Üsküp Yunus Emre Enstitüsü’nün mart ayında başlattığı “Yaşayan Çınarlar” projesinin kapanış programı gerçekleşti.
TİMEBALKAN
Üsküp Yunus Emre Enstitüsü’nün mart ayında başlattığı “Yaşayan Çınarlar” projesinin kapanış programı, Üsküp Türk Çarşısı’nda uzun süredir “saatçilik” zanaatını icra eden Selim Arslan söyleşisiyle gerçekleşti. Üsküp Türk Çarşısı’nda kaybolmaya yüz tutmuş veya unutulmuş zanaatların gündeme getirilmesi ve bu zanaatları icra eden ustaların, zanaatlarını anlatabilecekleri bir ortam oluşturmak için “Yaşayan Çınarlar” projesini hayata geçiren Üsküp Yunus Emre Enstitüsü,“Yaşayan Çınarlar” programının birincisini mart ayında, ikincisini ise mayıs ayında gerçekleştirdi.
Yaşayan Çınarlar kapanış programında konuşan Üsküp Yunus Emre Enstitüsü Müdürü Dr. Şemsettin Şeker, “Zanatçılığı geleceğe aktarmak gibi bir düşünceyle “Yalayan Çınarlar” projesini hayata geçirdiklerini söyledi. Yaşayan Çınarlar projesinin üçüncüsü olduğunu hatırlatan Şeker, bu akşam düzenlenen programın aynı zamanda Yunus Emre Enstitüsü olarak 2017 yılının son programı olduğunu belirtti.
1954 Üsküp doğumlu olan Selim Arslan kapanış programında saatçilik mesleğiyle ilgili önemli açıklamalarda bulundu. Zanaatçı bir babanın oğlu olduğunu ifade eden Arslan, yaklaşık 50 yıldır saatçilik mesleğini icra ettiğini söyledi. Küçük yaşlarda saatçilik mesleğine başlayan Arslan, 1968 yılında ünlü bir Makedon ailede saatçiliğe başladığını ifade ederken, “Saatçilik zanaatini almaktan ziyade, çaldım. Öğrenmeye çabaladım ve hala da öğreniyoruz, öğrenmenin sonu yoktur. Herkes saatçi olamaz. Saatçilikte en önemlisi istek. İşini zevkle yapacaksın ve araştıracaksın” dedi.

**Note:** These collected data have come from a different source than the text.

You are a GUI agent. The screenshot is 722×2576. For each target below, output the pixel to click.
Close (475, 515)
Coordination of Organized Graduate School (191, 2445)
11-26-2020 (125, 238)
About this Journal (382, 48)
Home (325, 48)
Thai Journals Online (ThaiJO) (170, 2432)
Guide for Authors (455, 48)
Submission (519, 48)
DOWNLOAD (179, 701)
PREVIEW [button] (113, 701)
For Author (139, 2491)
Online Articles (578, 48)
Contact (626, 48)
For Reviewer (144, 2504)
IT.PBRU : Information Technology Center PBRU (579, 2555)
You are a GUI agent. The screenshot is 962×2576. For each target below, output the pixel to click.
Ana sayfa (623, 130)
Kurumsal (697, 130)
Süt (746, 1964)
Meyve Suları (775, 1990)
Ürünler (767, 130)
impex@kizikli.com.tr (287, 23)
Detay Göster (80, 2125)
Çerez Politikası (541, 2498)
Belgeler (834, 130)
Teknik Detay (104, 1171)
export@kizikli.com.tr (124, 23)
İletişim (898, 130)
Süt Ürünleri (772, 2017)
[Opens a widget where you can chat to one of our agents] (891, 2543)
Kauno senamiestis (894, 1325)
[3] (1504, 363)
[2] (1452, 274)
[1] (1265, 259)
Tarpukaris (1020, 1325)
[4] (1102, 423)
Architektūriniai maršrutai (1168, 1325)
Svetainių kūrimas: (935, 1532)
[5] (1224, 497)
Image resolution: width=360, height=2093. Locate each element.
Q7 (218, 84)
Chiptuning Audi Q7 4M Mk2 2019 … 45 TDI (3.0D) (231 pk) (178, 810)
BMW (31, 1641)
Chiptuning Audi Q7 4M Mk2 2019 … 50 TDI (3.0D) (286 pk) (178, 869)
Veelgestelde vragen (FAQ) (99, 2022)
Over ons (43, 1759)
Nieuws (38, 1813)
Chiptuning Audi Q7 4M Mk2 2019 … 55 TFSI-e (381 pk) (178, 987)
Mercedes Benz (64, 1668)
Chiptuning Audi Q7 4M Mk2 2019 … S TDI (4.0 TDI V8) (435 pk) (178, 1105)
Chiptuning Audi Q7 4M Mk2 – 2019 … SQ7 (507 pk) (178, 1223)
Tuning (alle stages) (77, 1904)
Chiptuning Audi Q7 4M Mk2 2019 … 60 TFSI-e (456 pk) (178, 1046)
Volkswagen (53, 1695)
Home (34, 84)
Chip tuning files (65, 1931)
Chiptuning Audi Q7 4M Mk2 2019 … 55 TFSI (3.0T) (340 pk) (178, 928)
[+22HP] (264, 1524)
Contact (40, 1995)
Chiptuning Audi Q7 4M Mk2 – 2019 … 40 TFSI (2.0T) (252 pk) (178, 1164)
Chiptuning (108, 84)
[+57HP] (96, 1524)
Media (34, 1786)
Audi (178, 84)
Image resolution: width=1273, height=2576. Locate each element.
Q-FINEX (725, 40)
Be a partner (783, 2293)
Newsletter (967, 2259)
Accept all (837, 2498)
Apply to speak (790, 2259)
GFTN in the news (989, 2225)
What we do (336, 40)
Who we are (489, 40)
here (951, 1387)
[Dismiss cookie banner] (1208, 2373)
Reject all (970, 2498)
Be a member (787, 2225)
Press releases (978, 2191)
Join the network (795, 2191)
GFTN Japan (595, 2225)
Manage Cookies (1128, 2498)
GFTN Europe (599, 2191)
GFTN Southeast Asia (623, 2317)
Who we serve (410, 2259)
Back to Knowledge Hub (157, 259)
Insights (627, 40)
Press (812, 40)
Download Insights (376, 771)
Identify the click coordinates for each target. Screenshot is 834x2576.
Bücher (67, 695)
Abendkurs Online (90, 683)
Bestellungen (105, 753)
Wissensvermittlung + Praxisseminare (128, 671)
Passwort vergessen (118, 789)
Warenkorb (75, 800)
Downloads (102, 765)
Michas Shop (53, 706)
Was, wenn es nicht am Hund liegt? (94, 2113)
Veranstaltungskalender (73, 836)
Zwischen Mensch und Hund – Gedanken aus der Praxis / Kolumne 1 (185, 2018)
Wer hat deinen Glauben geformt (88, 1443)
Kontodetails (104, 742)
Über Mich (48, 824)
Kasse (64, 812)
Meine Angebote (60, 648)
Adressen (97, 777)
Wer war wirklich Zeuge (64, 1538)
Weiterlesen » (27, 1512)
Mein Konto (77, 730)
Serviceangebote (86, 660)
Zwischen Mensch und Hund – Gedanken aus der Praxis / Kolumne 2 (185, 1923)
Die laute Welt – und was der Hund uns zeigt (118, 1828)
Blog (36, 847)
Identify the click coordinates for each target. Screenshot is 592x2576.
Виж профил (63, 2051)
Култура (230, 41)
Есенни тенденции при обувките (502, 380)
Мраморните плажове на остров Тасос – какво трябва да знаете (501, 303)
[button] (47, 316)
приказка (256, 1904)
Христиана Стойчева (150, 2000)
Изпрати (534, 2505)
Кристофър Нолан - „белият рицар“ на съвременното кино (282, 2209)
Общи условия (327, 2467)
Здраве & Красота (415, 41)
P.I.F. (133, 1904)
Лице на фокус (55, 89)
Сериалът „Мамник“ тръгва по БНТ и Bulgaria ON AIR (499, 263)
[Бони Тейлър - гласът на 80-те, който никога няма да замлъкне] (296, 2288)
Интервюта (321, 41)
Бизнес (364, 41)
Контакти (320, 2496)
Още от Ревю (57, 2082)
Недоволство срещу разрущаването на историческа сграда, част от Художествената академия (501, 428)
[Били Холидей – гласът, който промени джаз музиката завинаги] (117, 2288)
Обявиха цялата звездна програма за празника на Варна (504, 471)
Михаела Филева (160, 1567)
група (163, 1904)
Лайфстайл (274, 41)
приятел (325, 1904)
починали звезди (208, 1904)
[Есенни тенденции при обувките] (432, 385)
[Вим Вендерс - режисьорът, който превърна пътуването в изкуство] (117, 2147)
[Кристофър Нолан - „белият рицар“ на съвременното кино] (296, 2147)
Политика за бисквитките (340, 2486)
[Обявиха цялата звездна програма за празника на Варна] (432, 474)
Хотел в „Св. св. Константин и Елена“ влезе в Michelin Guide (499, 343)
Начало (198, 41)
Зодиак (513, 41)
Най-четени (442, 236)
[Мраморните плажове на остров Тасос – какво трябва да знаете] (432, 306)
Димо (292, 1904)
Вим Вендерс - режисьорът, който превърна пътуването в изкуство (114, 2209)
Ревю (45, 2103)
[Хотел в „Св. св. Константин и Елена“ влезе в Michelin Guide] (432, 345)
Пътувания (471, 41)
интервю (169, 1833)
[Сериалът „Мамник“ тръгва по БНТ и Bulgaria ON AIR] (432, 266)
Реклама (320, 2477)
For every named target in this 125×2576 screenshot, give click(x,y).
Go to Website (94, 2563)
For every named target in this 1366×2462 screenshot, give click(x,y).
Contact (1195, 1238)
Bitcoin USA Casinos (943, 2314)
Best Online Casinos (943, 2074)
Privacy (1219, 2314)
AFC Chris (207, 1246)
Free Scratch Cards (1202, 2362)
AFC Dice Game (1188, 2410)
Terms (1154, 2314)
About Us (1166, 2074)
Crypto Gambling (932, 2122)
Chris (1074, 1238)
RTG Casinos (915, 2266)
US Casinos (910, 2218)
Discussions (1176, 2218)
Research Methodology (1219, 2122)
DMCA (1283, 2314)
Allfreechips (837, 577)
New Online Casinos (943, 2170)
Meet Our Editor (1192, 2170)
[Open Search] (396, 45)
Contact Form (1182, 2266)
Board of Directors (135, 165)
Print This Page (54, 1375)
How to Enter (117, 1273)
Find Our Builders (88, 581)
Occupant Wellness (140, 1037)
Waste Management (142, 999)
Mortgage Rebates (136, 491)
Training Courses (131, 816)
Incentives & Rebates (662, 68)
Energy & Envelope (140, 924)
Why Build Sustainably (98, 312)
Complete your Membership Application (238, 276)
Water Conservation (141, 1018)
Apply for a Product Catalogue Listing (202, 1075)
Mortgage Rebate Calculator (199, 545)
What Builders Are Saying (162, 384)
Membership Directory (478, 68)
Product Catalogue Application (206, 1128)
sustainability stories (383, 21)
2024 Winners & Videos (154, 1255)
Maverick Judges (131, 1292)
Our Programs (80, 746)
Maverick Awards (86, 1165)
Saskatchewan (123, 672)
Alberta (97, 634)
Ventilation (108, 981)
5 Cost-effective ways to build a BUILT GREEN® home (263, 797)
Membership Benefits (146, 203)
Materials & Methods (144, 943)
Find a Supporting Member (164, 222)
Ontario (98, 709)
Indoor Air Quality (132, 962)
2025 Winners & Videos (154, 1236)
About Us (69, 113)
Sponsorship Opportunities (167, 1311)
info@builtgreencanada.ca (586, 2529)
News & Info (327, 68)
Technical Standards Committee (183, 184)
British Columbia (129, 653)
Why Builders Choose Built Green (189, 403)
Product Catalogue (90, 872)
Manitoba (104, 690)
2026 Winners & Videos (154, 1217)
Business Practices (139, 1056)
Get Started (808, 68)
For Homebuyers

Makedonya’da tek diplomalı saatçi olan Üsküp Çarşısı esnafı Selim Arslan, dükkansız kaldığı dönemde, diplomanın iş bulma konusunda yardımcı olduğunu ifade etti. Çırak, kalfa – usta ilişkileriyle ilgili de açıklamalarda bulunan Arslan, “Kalfa eğer benden daha iyi olursa o zaman kendimle gönül rahatlığıyla gurur duyabilirim. 10 – 15 çıraktan sadece 2,3 kişi meslekte devam etti” şeklinde konuştu. Teknolojinin mesleği olumsuz anlamda etkilemediğini söyleyen saatçi Selim Arslan, “Teknoloji bizim zanaatimizi hiç etkilemedi. Artık daha rahat çalışıyoruz. İstek ile çalışıyor, sürekli keşfetmeye çalışıyorum. İstek varsa ve biraz da saatten anlıyorsan bilgisayardan bakıp tamir edebiliyorsun” ifadelerini kullandı.
Saatçilik ile teknik bilgiler de veren Selim Arslan, “Bugün teknolojiyle yapılan saatlerde zanaatçilik yok. Eski dönemden kalan saatler paha biçilemez. Mekanik saat dediğimiz bu eski saatler çarktan ve yaydan oluşuyor. Çarklar birbirine özel dişlerle bağlanmış. Maşa da onu çeviriyor ve bu şekilde çalışıyor. İlk başlarda nasıl çalıştığına aklım ermiyordu ama daha sonra alışıyorsunuz. Şu anda tekrar mekanik saatlere geri dönüş var. Çünkü elektirkli saatlerden çok dayanıklı” açıklamalarında bulundu.
Yunus Emre Enstitüsü tarafından, zanatçı Selim Arslan’a sürpriz olarak sanatçı oğulları Mert ve Bertan Arslan tarafından çekilen bir video izletildi. Programın sonunda Yunus Emre Enstitüsü tarafından zanatçı Selim Arslan’a teşekkür belgesi takdim edildi.